━━ MATERIALS PROVIDED ━━

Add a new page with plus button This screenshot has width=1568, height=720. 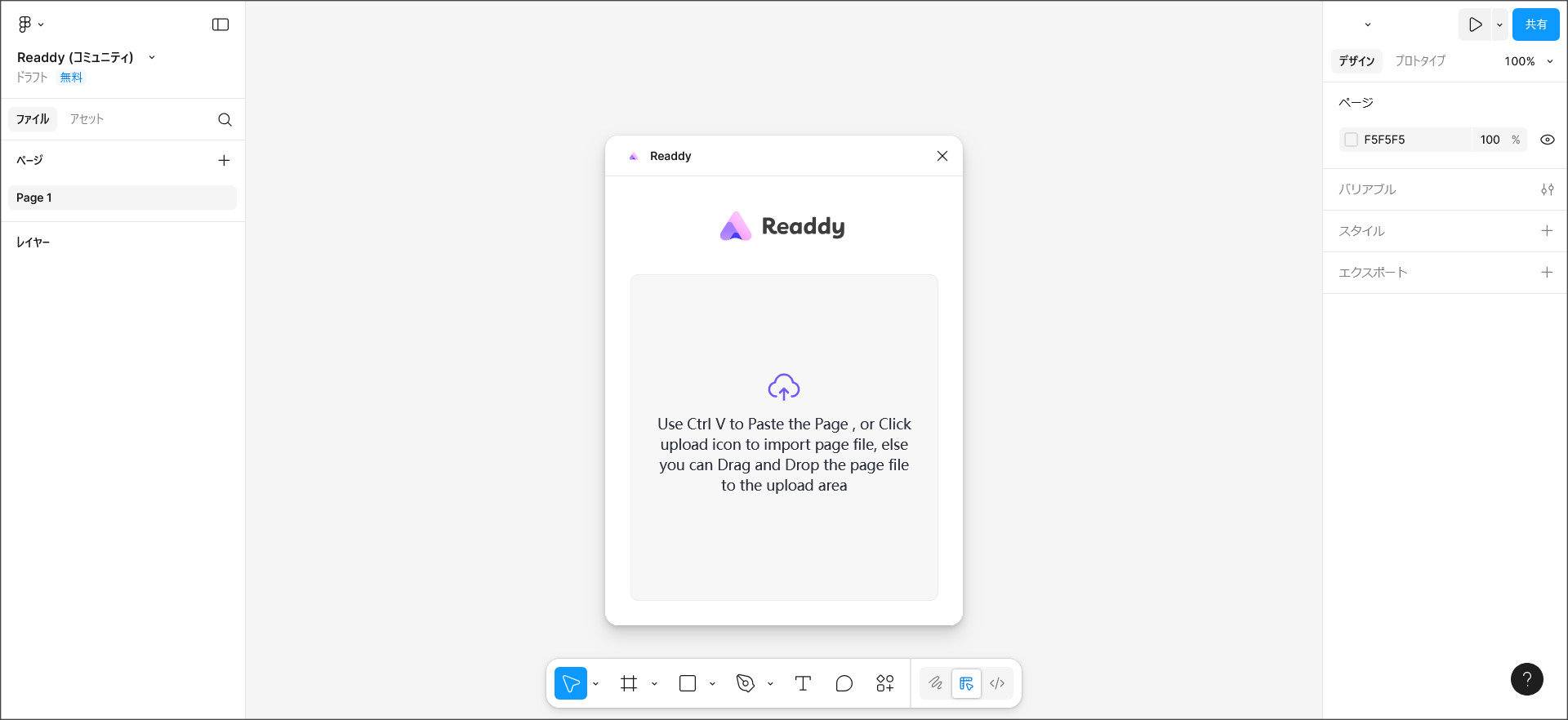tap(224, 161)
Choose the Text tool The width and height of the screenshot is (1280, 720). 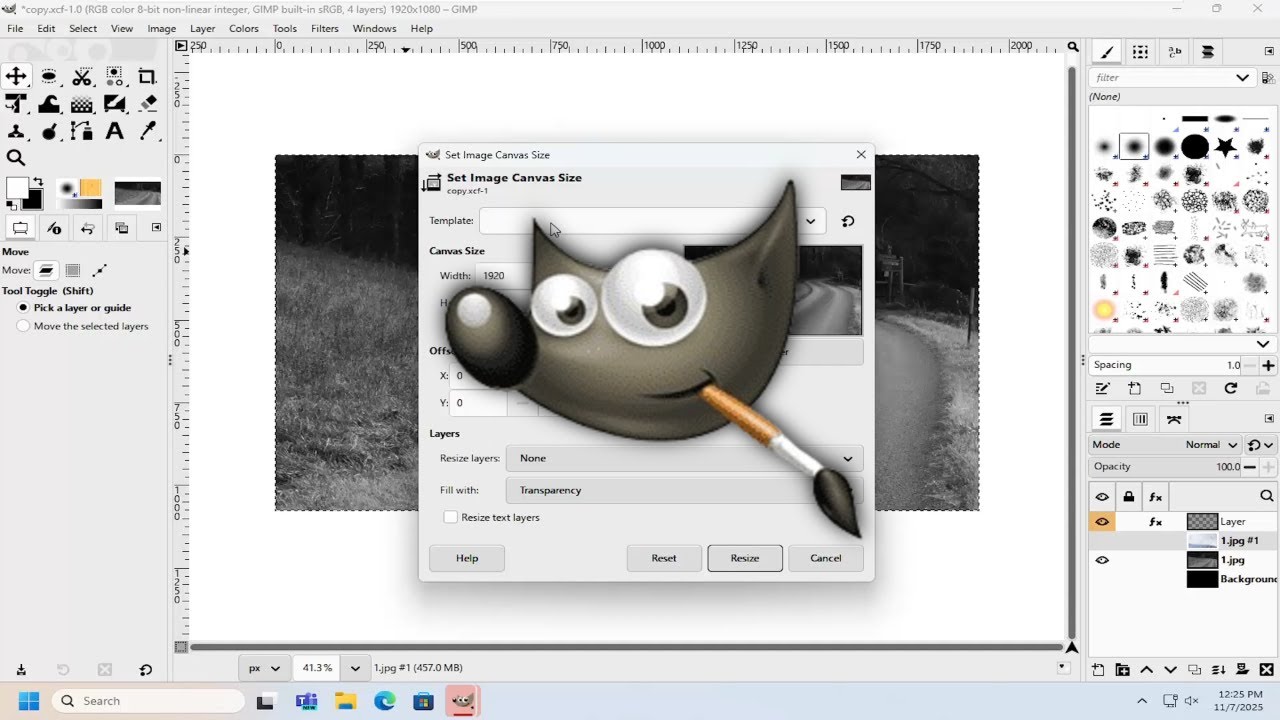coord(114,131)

━━━
━━ MATERIALS PROVIDED ━━

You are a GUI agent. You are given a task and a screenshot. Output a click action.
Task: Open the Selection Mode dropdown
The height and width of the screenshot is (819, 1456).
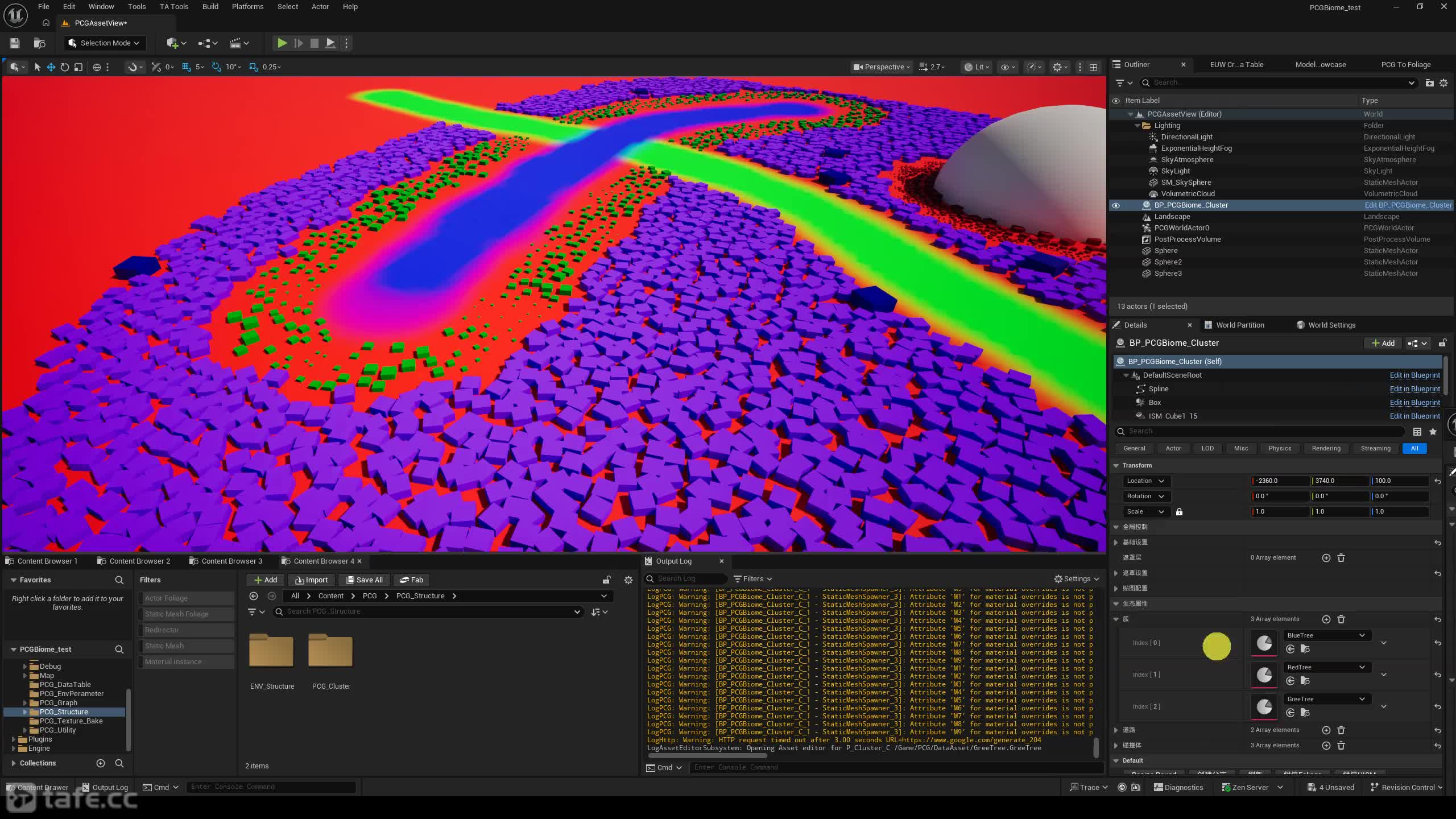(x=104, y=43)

━━━

== DIRECTION ==
Rename "dropdown" to "menu" in everything from the line containing "You are a GUI" down to the line containing "(x=104, y=43)", and return only those lines with nothing else altered. Leave the pictures out.

== TASK SOLUTION ==
You are a GUI agent. You are given a task and a screenshot. Output a click action.
Task: Open the Selection Mode menu
The height and width of the screenshot is (819, 1456).
(x=104, y=43)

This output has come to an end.